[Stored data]
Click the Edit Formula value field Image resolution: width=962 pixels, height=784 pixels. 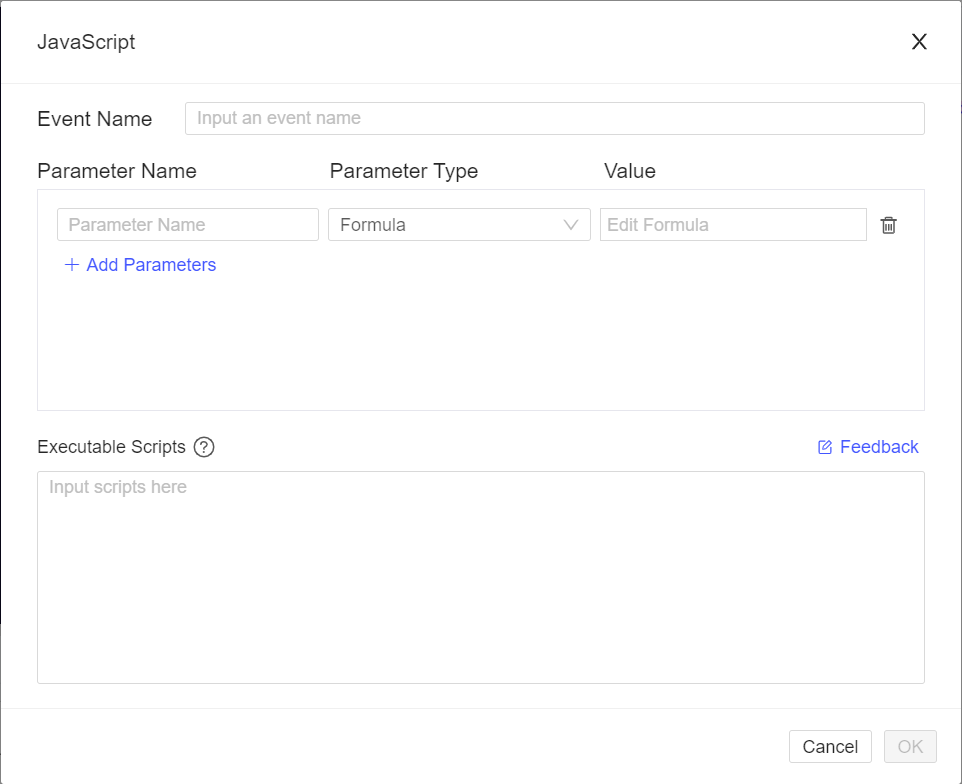point(733,225)
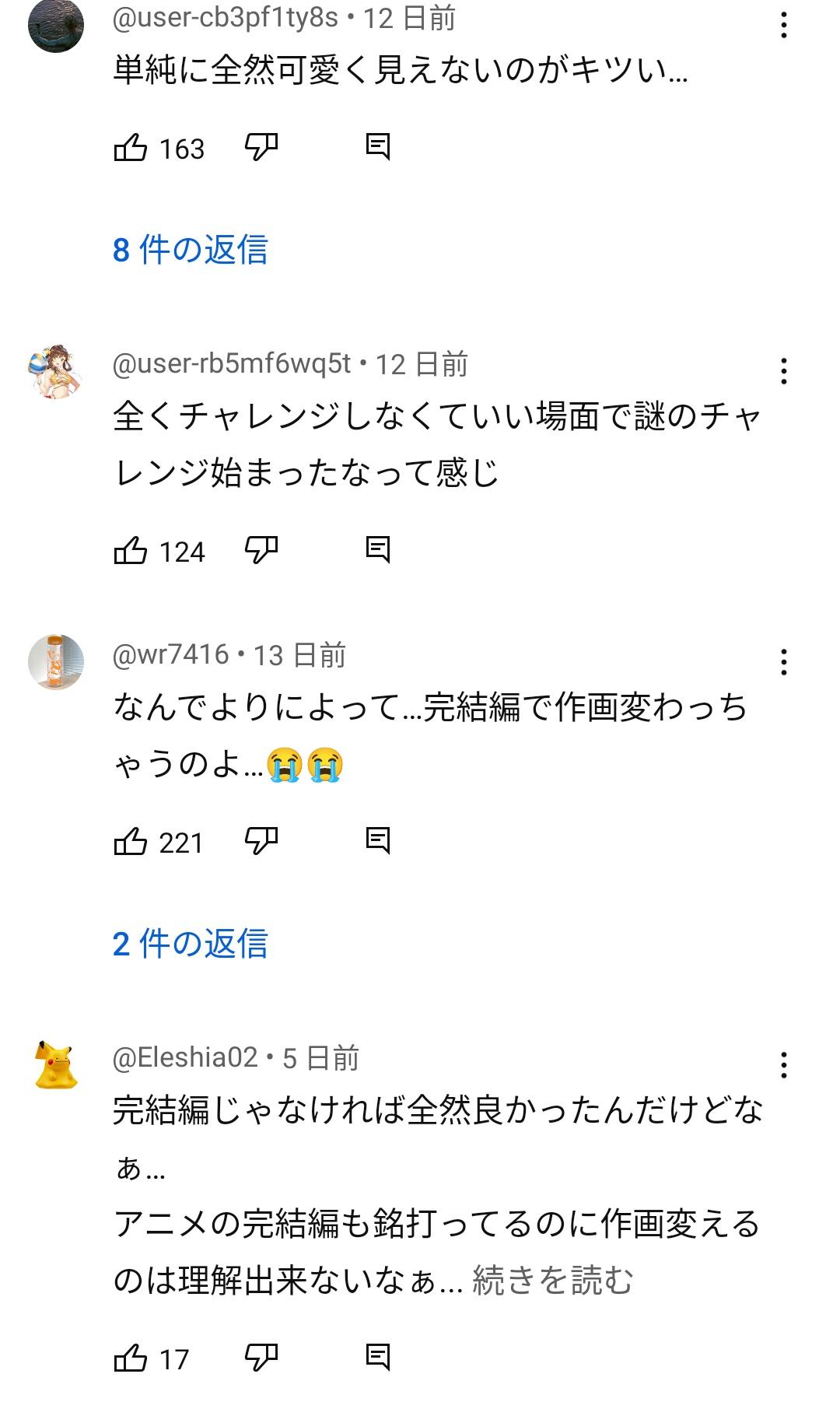This screenshot has height=1402, width=840.
Task: Like the comment with 124 likes
Action: tap(131, 550)
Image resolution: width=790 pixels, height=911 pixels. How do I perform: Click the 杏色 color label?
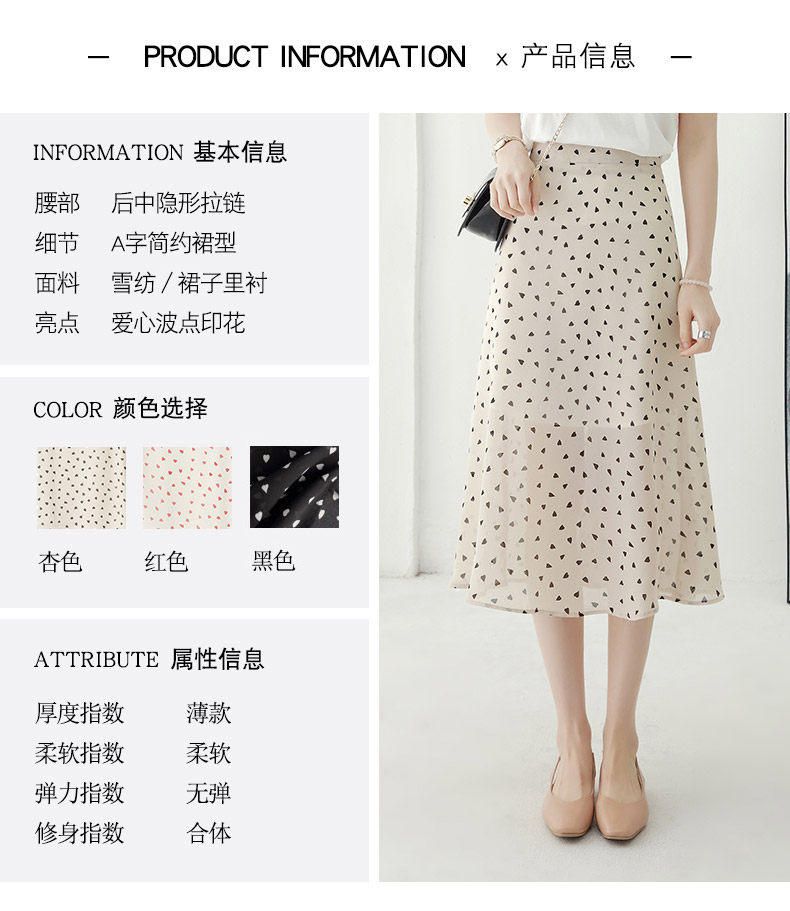[60, 562]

### Work to complete
Please repeat exactly the lines from the one containing "Image resolution: width=790" through the end of the entries, both included, omitting pictures.

### Task output
Image resolution: width=790 pixels, height=911 pixels. How do I perform: Click the 杏色 color label?
[60, 562]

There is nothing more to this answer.